Von Katja Nellissen |
    " Was wir gefunden haben im Rahmen unserer mehrjährigen Untersuchung ist, dass das Gehirn verlernt, normal zu fühlen, normal die Extremität zu bewegen. Und parallel zu diesem Verlust sensibler und motorischer Funktionen entwickelt sich ein zunehmendes Schmerzsyndrom. "

    Aus dieser Theorie haben die Bochumer Mediziner ihre Therapie abgeleitet. Das Rezept ist einfach: Die Schmerzen werden stärker, je mehr das Gehirn das normale Empfinden verlernt. Das heißt, die Schmerzen müssten schwächer werden, wenn das Gehirn wieder lernt, Berührungen zu erkennen und einzuordnen.

    " Wir versuchen zunächst ein normales sensibles Empfinden wieder zu trainieren. Die Patienten fangen zum Beispiel an, ihre betroffene Hand mit einem Pinsel zu bestreichen. Am Anfang ist das sehr schwierig. Die Patienten ziehen die Hand weg, wenn der Therapeut versucht das zu tun. "
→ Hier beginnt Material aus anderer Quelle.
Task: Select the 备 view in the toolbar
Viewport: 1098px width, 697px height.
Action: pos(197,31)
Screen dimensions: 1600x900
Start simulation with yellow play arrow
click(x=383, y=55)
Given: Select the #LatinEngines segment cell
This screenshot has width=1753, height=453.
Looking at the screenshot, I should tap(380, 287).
    Doch nach und nach haben Martin Tegenthoff und seine Kollegen beobachtet, wie es den Patienten immer leichter fällt, Berührungen zuzulassen. Sie lernen, wie sich ein Pinsel oder ein Topf voller Erbsen anfühlt, und auch langsam, die Hand wieder zu benutzen.
    50 Patienten haben die Bochumer Wissenschaftler mit diesem nebenwirkungsfreien Verfahren therapiert. Bei 35 von ihnen ließen die Schmerzen tatsächlich nach. Und auch das Gefühl in den Fingern verbesserte sich. Ein gesunder Mensch kann zwei Punkte auf seiner Fingerspitze unterscheiden, wenn sie etwa 1,5 Millimeter auseinander liegen. Die CRPS-Patienten konnten das vor der Therapie nicht. Sie fühlten den Unterschied erst dann, wenn die Punkte drei oder sogar vier Millimeter voneinander entfernt waren.

    " Wir haben nun diese Schwelle im Laufe der Therapie untersucht und haben festgestellt, dass die Fähigkeit der Patienten, die zwei Punkte zu unterscheiden, immer besser geworden ist. Und am Ende der Therapie haben sie fast der Zustand eines gesunden Menschen erreicht. "
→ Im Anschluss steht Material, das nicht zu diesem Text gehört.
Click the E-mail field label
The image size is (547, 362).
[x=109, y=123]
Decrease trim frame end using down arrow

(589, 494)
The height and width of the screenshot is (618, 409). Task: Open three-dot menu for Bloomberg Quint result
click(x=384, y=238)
    Auch im Kernspintomographen zeigte sich ein erstaunliches Bild. Das Gehirnareal, das die Berührungsreize der Hand verarbeitet, wurde immer größer. Die entsprechenden Nervenzellen wurden wieder aktiviert, und parallel dazu nahm der Schmerz ab. Was genau im Gehirn der Patienten passiert, was dieses "Umlernen" in Gang setzt, wissen die Forscher nicht. Aber sie haben zumindest bewiesen, dass es funktionieren kann.
    " Wir denken, dass wir das Schmerzgedächtnis hiermit auslöschen oder austricksen. Wir glauben, dass das Verlernen normaler Funktionen ein Teil vom Schmerzgedächtnis ist. Der Schmerz wird aufgebaut und dafür verlernt das Gehirn Normalität."
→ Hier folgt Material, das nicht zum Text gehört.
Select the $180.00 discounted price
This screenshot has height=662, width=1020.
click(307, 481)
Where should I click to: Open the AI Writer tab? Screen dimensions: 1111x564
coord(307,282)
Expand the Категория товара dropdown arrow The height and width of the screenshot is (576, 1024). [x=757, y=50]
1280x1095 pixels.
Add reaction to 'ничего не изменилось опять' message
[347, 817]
    Das Komplexe chronische Schmerzsyndrom ist ein relativ einfach strukturierter Schmerz. Es gibt klare, eindeutige Empfindungs- und Funktionsstörungen, gegen die die Mediziner angehen können. Anders ist das bei Kopf- oder Rückenschmerzen. Doch obwohl er betont, dass die neue CRPS-Therapie kein Wundermittel sei, glaubt Martin Tegenthoff, dass der Bochumer Therapieansatz in der Zukunft eventuell auch anderen Patienten helfen kann.

    " Wir denken, dass man diese Verfahren auch bei anderen chronischen Nervenschmerzen einsetzen kann. Die interessante Frage ist, ob man diesen Ansatz "Lerne wieder normal zu fühlen, zu bewegen" zum Beispiel auch bei Rückenschmerzpatienten einsetzen kann. Dazu sind aber sicherlich weiter gehende Untersuchungen erforderlich. Und das ist sicherlich ein sehr viel komplexeres Problem. "

    Also noch keine konkreten Therapieaussichten für andere Menschen, die unter chronischen Schmerzen leiden, aber ein erster Behandlungsansatz für CRPS-Patienten, die durch ihre Krankheit sonst häufig zu Invaliden werden.